# DATA SECTION
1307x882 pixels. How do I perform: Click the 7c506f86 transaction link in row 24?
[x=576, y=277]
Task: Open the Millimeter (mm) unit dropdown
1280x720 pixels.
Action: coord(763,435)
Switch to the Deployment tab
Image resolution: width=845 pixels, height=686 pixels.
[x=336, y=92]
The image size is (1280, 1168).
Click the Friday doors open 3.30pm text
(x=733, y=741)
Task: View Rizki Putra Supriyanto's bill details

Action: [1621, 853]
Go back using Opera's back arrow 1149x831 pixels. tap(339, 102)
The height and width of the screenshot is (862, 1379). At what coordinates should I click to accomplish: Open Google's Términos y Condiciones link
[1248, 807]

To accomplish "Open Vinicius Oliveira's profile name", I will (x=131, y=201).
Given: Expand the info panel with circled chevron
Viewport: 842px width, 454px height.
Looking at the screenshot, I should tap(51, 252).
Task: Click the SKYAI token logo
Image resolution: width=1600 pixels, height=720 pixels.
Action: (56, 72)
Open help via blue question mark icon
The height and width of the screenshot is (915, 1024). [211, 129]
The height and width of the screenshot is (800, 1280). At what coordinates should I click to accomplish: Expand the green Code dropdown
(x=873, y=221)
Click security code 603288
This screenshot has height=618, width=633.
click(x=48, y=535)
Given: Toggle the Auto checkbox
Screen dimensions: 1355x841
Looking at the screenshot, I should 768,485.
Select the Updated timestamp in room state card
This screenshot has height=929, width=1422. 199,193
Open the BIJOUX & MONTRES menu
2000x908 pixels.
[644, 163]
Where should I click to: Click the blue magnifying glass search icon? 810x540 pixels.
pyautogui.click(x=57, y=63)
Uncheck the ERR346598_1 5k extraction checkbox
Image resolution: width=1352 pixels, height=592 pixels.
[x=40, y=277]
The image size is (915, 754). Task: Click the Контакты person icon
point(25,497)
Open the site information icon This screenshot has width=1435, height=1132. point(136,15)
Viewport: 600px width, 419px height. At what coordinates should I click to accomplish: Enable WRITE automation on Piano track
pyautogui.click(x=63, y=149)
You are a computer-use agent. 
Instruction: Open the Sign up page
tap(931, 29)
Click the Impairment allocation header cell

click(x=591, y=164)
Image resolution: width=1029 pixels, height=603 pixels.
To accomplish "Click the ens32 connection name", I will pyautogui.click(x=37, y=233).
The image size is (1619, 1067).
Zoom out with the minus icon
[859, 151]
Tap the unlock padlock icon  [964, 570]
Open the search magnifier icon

# WHAT THE TASK REQUIRES
Give the number of lines in the records that contain the string "Given", and write nothing besides that number.

# TASK RESPONSE
2